▸ GIVEN INSTRUCTION
Update the items below by changing every "Hornopirén" to "Chaitén" and leaving all other text as it is. Give back every item, but omit the pictures.

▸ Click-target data
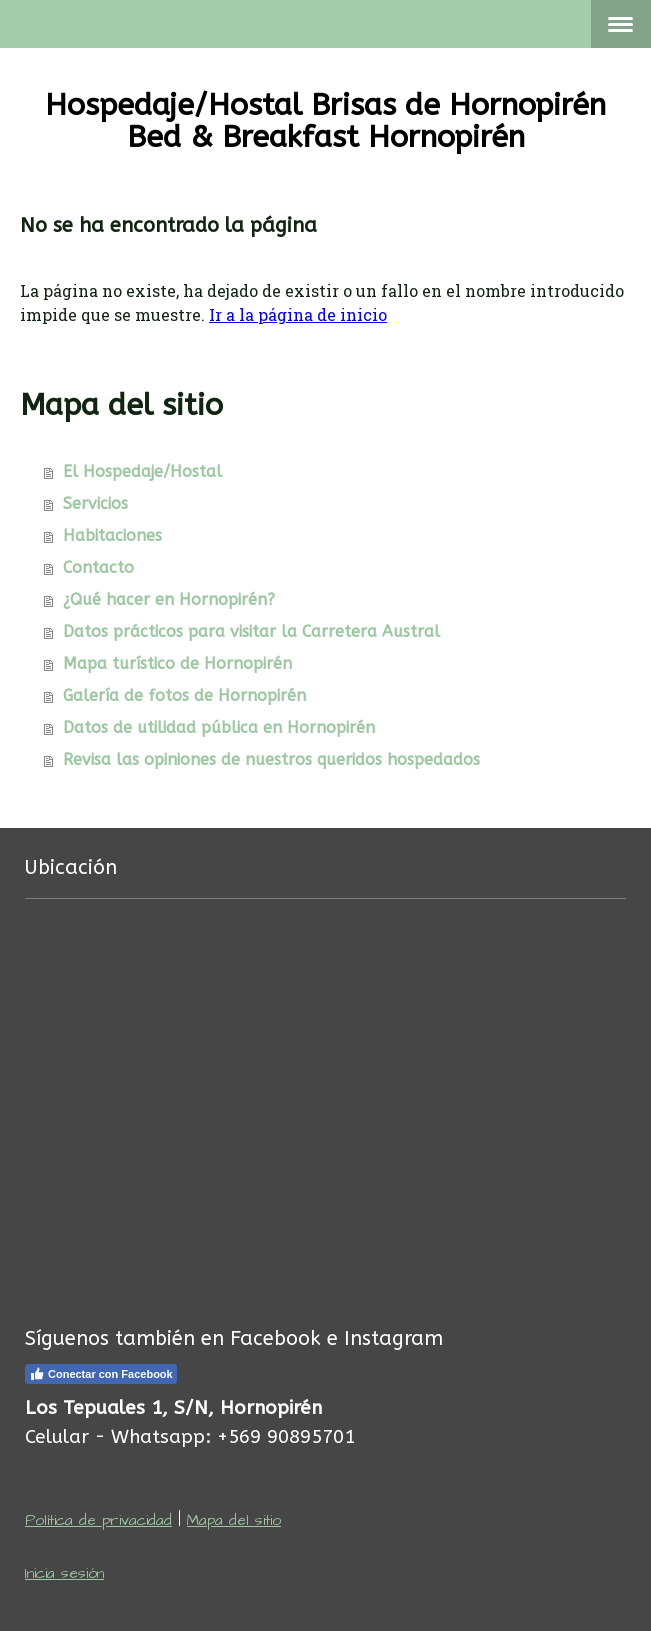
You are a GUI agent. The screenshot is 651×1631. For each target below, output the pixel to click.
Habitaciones (112, 535)
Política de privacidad (98, 1520)
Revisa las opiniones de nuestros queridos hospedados (271, 759)
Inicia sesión (64, 1573)
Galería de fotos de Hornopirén (184, 695)
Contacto (98, 567)
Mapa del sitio (234, 1520)
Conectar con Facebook (101, 1374)
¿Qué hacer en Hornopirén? (169, 599)
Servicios (95, 503)
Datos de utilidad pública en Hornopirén (219, 727)
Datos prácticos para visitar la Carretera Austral (251, 631)
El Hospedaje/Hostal (142, 471)
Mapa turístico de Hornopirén (177, 663)
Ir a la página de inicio (298, 314)
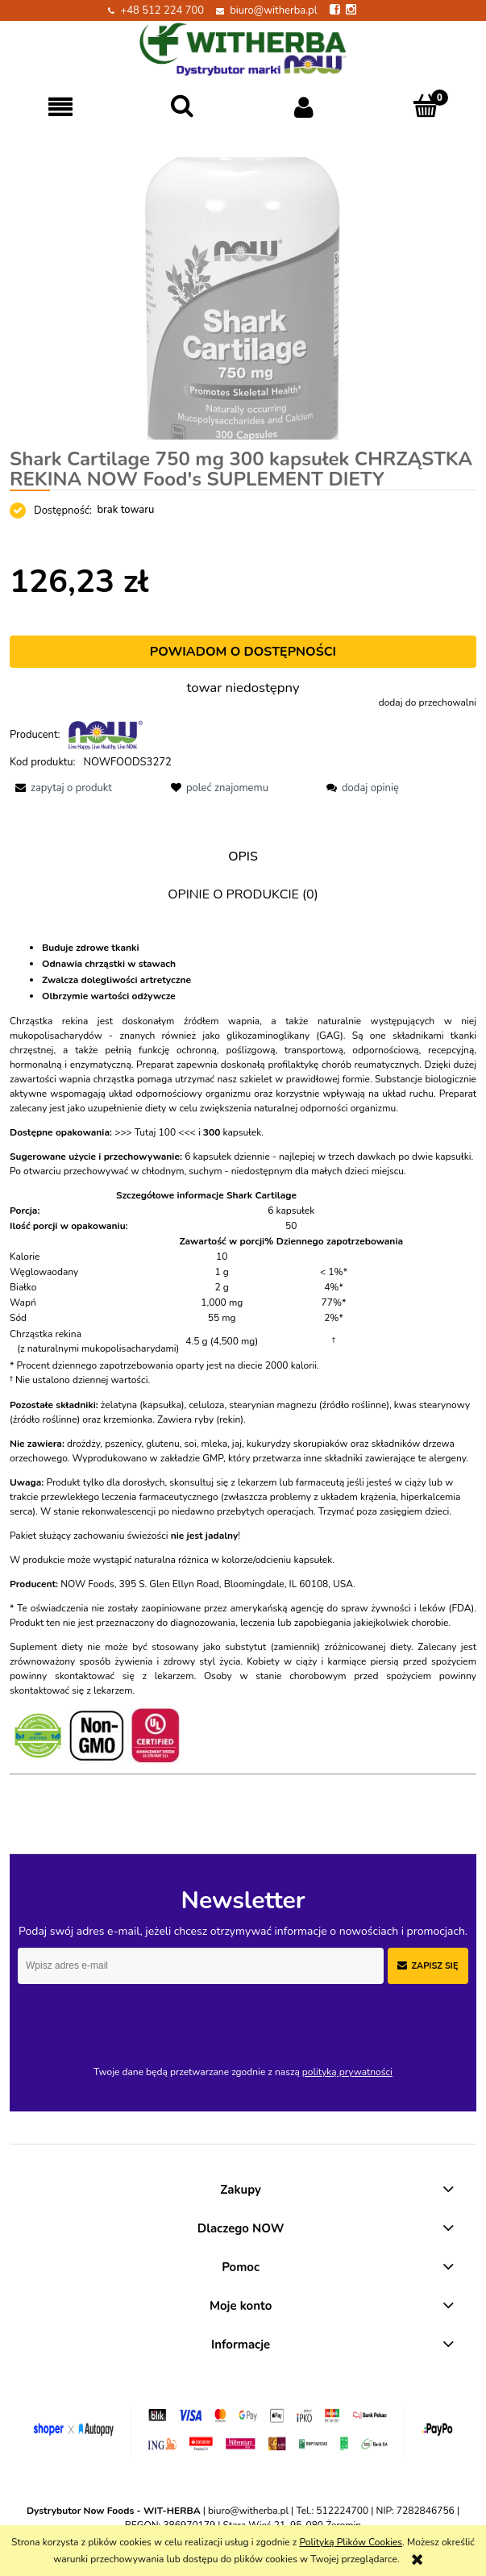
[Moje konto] (304, 107)
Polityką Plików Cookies (350, 2542)
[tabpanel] (243, 1369)
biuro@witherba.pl (273, 10)
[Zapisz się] (428, 1966)
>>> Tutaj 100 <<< (155, 1132)
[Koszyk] (425, 106)
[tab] (243, 857)
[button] (61, 107)
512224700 (342, 2510)
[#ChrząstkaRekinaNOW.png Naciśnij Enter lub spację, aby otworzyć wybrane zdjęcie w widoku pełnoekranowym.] (243, 298)
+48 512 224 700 (162, 10)
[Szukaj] (182, 106)
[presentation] (131, 2018)
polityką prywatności (347, 2071)
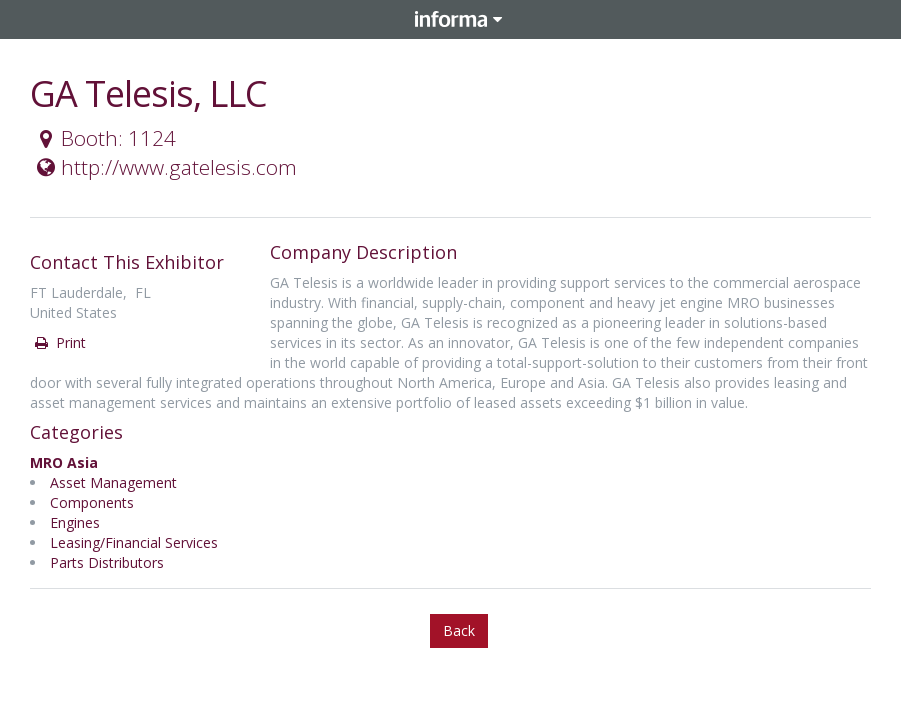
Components (92, 502)
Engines (75, 522)
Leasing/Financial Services (134, 542)
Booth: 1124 (104, 138)
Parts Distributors (107, 562)
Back (459, 630)
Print (59, 342)
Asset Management (113, 482)
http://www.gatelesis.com (164, 167)
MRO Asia (64, 462)
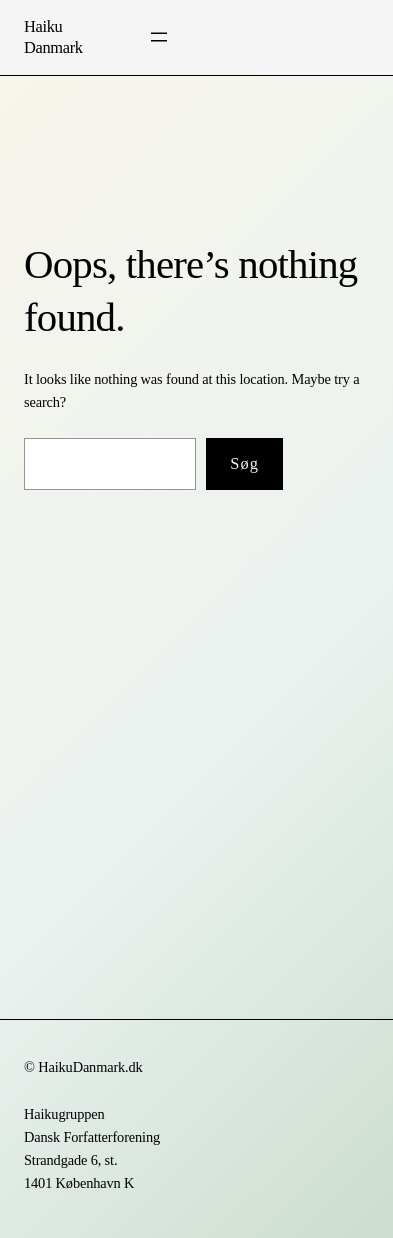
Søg (244, 463)
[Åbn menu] (159, 37)
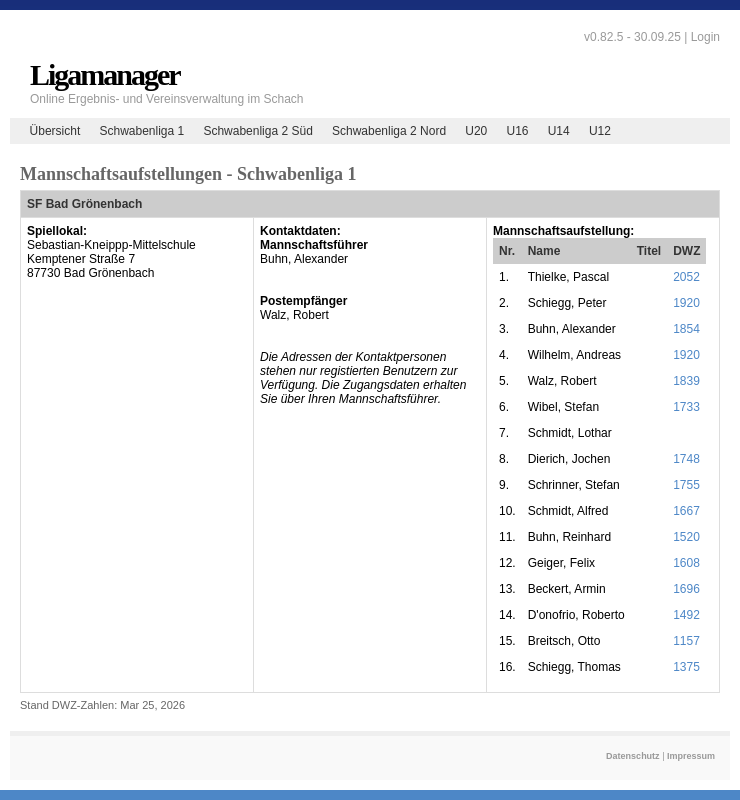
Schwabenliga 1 (141, 131)
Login (705, 37)
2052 (686, 277)
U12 (600, 131)
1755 (686, 485)
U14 (559, 131)
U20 (476, 131)
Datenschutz (633, 756)
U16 (517, 131)
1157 (686, 641)
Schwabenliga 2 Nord (389, 131)
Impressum (691, 756)
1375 (686, 667)
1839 (686, 381)
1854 (686, 329)
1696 (686, 589)
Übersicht (55, 131)
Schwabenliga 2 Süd (257, 131)
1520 (686, 537)
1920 (686, 303)
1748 (686, 459)
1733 (686, 407)
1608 (686, 563)
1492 (686, 615)
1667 (686, 511)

▸ PROBLEM SOLUTION
You are a GUI agent. The screenshot is 651×1631. For each target below, output the pixel to click.
Habitaciones (112, 535)
Política de privacidad (98, 1520)
Revisa las opiniones de nuestros queridos hospedados (271, 759)
Inicia sesión (64, 1573)
Galería de fotos de Chaitén (184, 695)
Contacto (98, 567)
Mapa del sitio (234, 1520)
Conectar con Facebook (101, 1374)
¿Qué hacer en Chaitén? (169, 599)
Servicios (95, 503)
Datos de utilidad pública en Chaitén (219, 727)
Datos prácticos para visitar la Carretera Austral (251, 631)
El Hospedaje/Hostal (142, 471)
Mapa turístico de Chaitén (177, 663)
Ir a la página de inicio (298, 314)
[Moje konto] (304, 107)
Polityką Plików Cookies (350, 2542)
[tabpanel] (243, 1369)
biuro@witherba.pl (273, 10)
[Zapisz się] (428, 1966)
>>> Tutaj 100 <<< (155, 1132)
[Koszyk] (425, 106)
[tab] (243, 857)
[button] (61, 107)
512224700 (342, 2510)
[#ChrząstkaRekinaNOW.png Naciśnij Enter lub spację, aby otworzyć wybrane zdjęcie w widoku pełnoekranowym.] (243, 298)
+48 512 224 700 (162, 10)
[Szukaj] (182, 106)
[presentation] (131, 2018)
polityką prywatności (347, 2071)
Components (92, 502)
Engines (75, 522)
Leasing/Financial Services (134, 542)
Booth: 1124 (104, 138)
Parts Distributors (107, 562)
Back (459, 630)
Print (59, 342)
Asset Management (113, 482)
http://www.gatelesis.com (164, 167)
MRO Asia (64, 462)
Søg (244, 463)
[Åbn menu] (159, 37)
Schwabenliga 1 (141, 131)
Login (705, 37)
2052 (686, 277)
U12 (600, 131)
1755 (686, 485)
U14 (559, 131)
U20 (476, 131)
Datenschutz (633, 756)
U16 (517, 131)
1157 (686, 641)
Schwabenliga 2 Nord (389, 131)
Impressum (691, 756)
1375 (686, 667)
1839 (686, 381)
1854 (686, 329)
1696 (686, 589)
Übersicht (55, 131)
Schwabenliga 2 Süd (257, 131)
1520 (686, 537)
1920 (686, 303)
1748 (686, 459)
1733 (686, 407)
1608 (686, 563)
1492 (686, 615)
1667 (686, 511)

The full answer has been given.